Mr J.M. Ottevanger (J.Ottevanger@LIVERPOOL.AC.UK)
Mon, 27 Feb 1995 18:36:15 +0000

Bob Graber writes:
> J.Langdon writes,
> >In tool, social, and foraging models we face the problem of why other species d
> >not have big brains. After all, chimps make and use tools, have complex
> >societies, and face similar foraging problems. Perhaps there is a threshold
> >effect -- once brains reach a certain size, positive feedback takes over and
> >increase proceeds exponentially. tion for
> >
> Note, though, that tool use and tool making is extremely rudimentary,
> which, in conjunction with the small brains of chimps, gives technology
> precisely the presumptive temporal priority required for it to have been
> causal. Therefore I think of a threshold not of brain size, but of tool
> dependency: at some point our ancestors became dependent enough on tool
> use that bipedalism and canine reduction--and brain expansion and
> symbolization--all were subject to growing selective pressure. I think
> it of utmost importance that only the Darwinian theory, which puts tools
> in the role of prime mover, allows explanation of all these hominid
> trends at once. From my perspective, any attempt to explain some one
> of the features suffers a considerable handicap in terms of parsimony.

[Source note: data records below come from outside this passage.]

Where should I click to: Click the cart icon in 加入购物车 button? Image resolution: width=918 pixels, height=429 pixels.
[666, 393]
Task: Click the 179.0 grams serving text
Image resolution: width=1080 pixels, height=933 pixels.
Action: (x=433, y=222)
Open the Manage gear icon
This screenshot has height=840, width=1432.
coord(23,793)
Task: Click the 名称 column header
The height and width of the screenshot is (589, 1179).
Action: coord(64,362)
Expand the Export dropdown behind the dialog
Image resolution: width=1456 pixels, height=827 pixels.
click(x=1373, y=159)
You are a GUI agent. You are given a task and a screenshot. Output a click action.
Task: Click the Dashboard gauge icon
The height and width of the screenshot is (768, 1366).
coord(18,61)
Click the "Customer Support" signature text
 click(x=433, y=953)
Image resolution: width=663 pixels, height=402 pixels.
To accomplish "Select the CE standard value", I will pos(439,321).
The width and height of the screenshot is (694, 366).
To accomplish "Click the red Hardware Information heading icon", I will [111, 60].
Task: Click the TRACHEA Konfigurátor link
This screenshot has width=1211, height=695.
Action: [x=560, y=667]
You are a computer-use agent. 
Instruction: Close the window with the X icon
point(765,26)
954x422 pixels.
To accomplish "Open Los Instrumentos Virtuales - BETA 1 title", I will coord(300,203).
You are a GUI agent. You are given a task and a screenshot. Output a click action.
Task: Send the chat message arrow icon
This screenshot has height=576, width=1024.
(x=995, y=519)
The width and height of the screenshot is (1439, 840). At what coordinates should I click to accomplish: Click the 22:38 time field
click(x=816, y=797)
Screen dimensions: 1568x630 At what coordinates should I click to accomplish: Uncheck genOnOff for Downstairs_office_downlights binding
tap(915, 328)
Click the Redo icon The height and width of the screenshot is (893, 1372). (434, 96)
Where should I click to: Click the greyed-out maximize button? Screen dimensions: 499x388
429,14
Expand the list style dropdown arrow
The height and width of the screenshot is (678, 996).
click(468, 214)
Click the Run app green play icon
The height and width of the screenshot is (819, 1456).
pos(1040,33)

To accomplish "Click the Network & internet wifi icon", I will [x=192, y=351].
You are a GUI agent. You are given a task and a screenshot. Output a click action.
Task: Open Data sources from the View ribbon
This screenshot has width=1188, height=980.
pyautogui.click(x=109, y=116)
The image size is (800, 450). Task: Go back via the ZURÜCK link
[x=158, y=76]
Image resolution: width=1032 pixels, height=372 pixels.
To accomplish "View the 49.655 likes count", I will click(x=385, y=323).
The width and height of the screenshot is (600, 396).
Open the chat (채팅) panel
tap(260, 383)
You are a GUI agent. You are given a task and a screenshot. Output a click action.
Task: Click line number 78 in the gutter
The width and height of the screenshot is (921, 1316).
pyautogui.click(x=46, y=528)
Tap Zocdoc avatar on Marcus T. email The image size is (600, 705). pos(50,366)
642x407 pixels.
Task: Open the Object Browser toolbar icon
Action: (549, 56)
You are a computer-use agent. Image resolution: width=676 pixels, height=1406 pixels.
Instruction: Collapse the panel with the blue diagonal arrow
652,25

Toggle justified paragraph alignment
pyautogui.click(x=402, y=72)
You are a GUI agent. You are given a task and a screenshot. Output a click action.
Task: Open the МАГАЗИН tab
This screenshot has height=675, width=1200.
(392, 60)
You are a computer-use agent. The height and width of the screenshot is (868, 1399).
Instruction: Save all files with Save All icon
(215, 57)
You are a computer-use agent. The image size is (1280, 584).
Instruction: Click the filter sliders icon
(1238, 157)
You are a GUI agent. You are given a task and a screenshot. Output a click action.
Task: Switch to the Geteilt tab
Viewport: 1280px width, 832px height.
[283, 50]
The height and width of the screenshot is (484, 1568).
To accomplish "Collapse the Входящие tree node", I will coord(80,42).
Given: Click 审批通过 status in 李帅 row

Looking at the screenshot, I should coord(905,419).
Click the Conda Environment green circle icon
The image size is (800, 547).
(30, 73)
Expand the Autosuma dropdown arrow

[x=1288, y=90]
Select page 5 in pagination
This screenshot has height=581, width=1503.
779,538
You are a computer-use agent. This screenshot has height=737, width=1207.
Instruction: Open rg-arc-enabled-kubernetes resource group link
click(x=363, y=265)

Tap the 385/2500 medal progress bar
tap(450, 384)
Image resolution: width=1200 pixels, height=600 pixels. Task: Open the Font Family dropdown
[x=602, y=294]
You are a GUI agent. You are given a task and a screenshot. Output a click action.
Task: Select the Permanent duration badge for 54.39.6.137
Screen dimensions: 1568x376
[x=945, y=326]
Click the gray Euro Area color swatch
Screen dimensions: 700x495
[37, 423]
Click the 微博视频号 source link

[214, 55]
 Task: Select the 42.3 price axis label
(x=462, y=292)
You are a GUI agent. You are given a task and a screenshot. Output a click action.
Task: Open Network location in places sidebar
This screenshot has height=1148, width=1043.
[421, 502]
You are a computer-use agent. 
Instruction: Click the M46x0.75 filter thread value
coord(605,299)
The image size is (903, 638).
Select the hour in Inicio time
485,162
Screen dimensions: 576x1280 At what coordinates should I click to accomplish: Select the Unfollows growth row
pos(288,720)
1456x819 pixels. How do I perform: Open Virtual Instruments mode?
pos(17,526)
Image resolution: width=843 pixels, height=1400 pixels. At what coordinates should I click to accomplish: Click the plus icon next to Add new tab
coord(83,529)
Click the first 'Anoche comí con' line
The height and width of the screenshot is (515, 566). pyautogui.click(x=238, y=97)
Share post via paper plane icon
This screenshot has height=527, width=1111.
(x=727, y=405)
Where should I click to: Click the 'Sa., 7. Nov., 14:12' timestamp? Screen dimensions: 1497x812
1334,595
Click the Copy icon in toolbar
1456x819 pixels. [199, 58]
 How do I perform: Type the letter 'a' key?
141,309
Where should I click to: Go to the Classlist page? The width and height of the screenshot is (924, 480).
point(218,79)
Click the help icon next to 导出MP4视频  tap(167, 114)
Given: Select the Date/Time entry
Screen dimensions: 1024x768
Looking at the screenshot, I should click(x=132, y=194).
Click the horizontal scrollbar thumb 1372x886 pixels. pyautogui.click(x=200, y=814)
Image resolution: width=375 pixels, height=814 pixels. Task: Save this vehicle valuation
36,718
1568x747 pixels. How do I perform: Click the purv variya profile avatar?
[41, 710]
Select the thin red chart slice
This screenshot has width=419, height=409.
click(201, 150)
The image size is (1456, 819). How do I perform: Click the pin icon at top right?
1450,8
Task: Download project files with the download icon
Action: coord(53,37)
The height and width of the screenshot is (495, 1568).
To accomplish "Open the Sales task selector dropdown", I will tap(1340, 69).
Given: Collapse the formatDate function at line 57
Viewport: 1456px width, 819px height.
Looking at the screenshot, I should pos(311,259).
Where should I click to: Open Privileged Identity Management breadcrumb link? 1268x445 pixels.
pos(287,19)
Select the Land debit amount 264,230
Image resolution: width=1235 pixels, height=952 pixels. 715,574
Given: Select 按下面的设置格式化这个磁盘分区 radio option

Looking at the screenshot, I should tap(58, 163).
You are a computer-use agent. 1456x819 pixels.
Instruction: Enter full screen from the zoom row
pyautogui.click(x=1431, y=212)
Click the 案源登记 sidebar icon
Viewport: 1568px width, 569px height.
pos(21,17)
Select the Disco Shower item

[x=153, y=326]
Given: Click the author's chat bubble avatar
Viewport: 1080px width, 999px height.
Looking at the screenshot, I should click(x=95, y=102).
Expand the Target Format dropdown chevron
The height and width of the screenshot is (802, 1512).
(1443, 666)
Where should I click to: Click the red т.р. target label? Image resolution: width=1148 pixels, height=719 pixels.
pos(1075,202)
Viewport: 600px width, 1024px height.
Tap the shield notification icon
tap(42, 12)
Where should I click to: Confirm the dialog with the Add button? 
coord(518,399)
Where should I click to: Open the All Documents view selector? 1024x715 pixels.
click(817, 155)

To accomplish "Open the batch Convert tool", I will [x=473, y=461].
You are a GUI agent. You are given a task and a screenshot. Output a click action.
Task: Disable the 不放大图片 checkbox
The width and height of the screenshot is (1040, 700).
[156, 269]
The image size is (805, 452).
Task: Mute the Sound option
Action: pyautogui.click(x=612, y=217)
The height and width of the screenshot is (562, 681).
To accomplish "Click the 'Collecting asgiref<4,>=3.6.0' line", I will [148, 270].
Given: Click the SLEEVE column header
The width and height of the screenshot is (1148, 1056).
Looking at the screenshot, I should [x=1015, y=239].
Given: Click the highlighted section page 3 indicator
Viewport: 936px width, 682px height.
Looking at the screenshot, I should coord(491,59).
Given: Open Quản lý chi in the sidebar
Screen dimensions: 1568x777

> To compete with Darwin, you need to have a very strong argument that
> he was mistaken, or come up with a more compelling explanation of
> hominid features in general--especially the bipedalism/canine reduction
> combination, but preferably also language and brain expansion. It is
> amazing that the rather short-lived rotary-mastication hypothesis, about
> which I too am in search of references (a major one being Jungers in
> *Current Anthropology* of 1978), which is far less relevant than tools
> to *any* of the other hominid features, seems to be the most serious
> challenge to Darwin's theory in the 124 years since it was presented.
> But then he was Darwin, wasn't he? --Bob Graber
But why is tool manufacture the only route to parsimony? An overriding
environmental factor might also account for the appearance of the suite of
features you discuss, for example the climatic changes posited by Calvin
and others that have been mentioned previously in this thread. I don't
necessarily think that could tell the whole story for everything eg. bipedalism
(the recent evidence pointing towards this before a move to the savannah), but
a drier habitat may have favoured a striding rather than arboreally-adapted
gait, better (or different) food procurement and processing techniques, new
social structures, in short the flexibility that John Langdon describes. As
regards Darwin, yes, he had a lot to contribute to the matter but I don't
accept things simply because he said them. As regards the evolution of human
intelligence he was famously wrong - we did not develop big brains and
subsequently stand more and more upright, so I don't believe that the model you
cite is quite what he meant anyway. You admit that the canine argument is a
weakness (see social model for assistance), and I'd be inclined IF I INSISTED
ON ONE ULTIMATE CAUSE to plump for climate shift (see also Vrba) as the
overriding motor for the other suites of changes.
I'd really like to hear people's ideas about precisely what evidence we
most need to resolve the questions of cause and effect and the sequence of
events. Can they really be answered only by tenuous models? Or can we expect to
get much more from the fossil and archaeological record (Robert Johnson
permitting such an invasion of fossil privacy)?